Start of Page excerpt

# Hi from South Australia



## StormCloud (Mar 3, 2013)

Just saying hi, as a brand new forum member.

I'm not only new to the forum, but I'm pretty new to riding, and to horses as well. My partner and I have been having riding lessons for about six months, and have just surprised ourselves by buying our first horse! He's a 10yo Clydie/Thoroughbred cross, and he's being agisted at the riding school that we're getting lessons through, which works really well for us because it ensures that Dubbin gets good care while we are still "learning the ropes" about horse ownership and care. I'm currently discovering all about just how expensive and time-consuming horse ownership can be... and loving every minute of it!

So yeah, hello folks! Pleased to meet you all.


----------



## angelghost (Jun 4, 2012)

Hello  This is where the fun and hard work starts but it all pays off and is a amazing journey  Good luck with it all  

From Kent UK


----------



## Kayty (Sep 8, 2009)

Hi there,

Where abouts in SA are you? I'm in the Adelaide Hills region  

Welcome to the forum!


----------



## StormCloud (Mar 3, 2013)

Kayty said:


> Hi there,
> 
> Where abouts in SA are you? I'm in the Adelaide Hills region
> 
> Welcome to the forum!


I'm from the north-eastern suburbs of Adelaide. Hello, fellow local rider!


----------



## StormCloud (Mar 3, 2013)

angelghost said:


> Hello  This is where the fun and hard work starts but it all pays off and is a amazing journey  Good luck with it all
> 
> From Kent UK


Indeed! I've definitely had my moments of _OMG, What have I gotten myself into?_ (along with episodes of _this horse is gonna get me fit if it kills me!)_ But then I find myself astride Dubbin and trotting cheerfully around the arena, and it all comes together in a big resounding _HELLYEAH!_

(I won't mention those sore, sore muscles the next day, though...)

End of Page excerpt
Start of Recorded information

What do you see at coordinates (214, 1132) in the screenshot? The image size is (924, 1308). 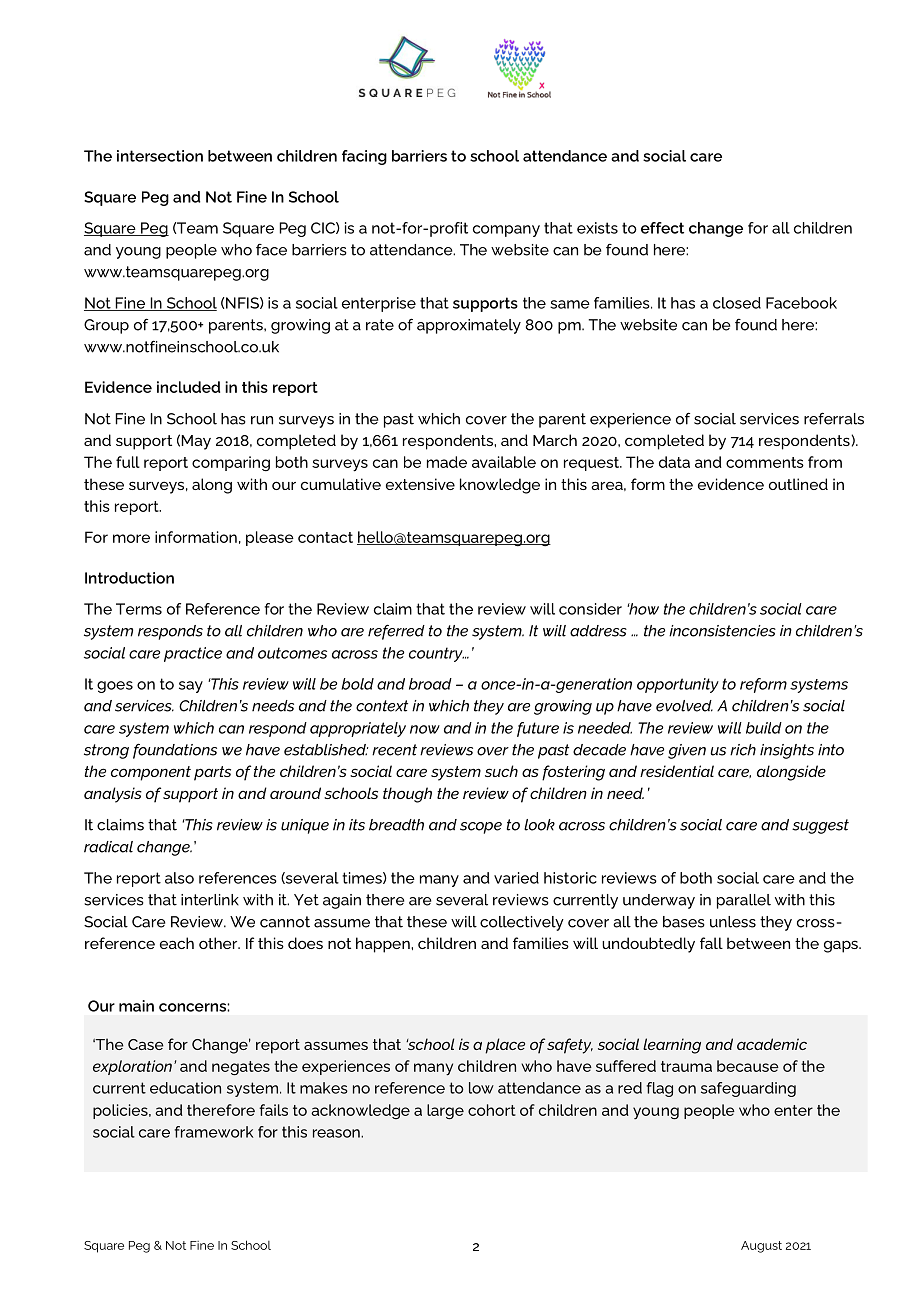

End of Recorded information

• **Job**
Update the welcome thread from "I'm not only" to "(Jun 4, 2012)", putting "Buster" wherever "Dubbin" appears.

• **Solution to this problem**
I'm not only new to the forum, but I'm pretty new to riding, and to horses as well. My partner and I have been having riding lessons for about six months, and have just surprised ourselves by buying our first horse! He's a 10yo Clydie/Thoroughbred cross, and he's being agisted at the riding school that we're getting lessons through, which works really well for us because it ensures that Buster gets good care while we are still "learning the ropes" about horse ownership and care. I'm currently discovering all about just how expensive and time-consuming horse ownership can be... and loving every minute of it!

So yeah, hello folks! Pleased to meet you all.


----------



## angelghost (Jun 4, 2012)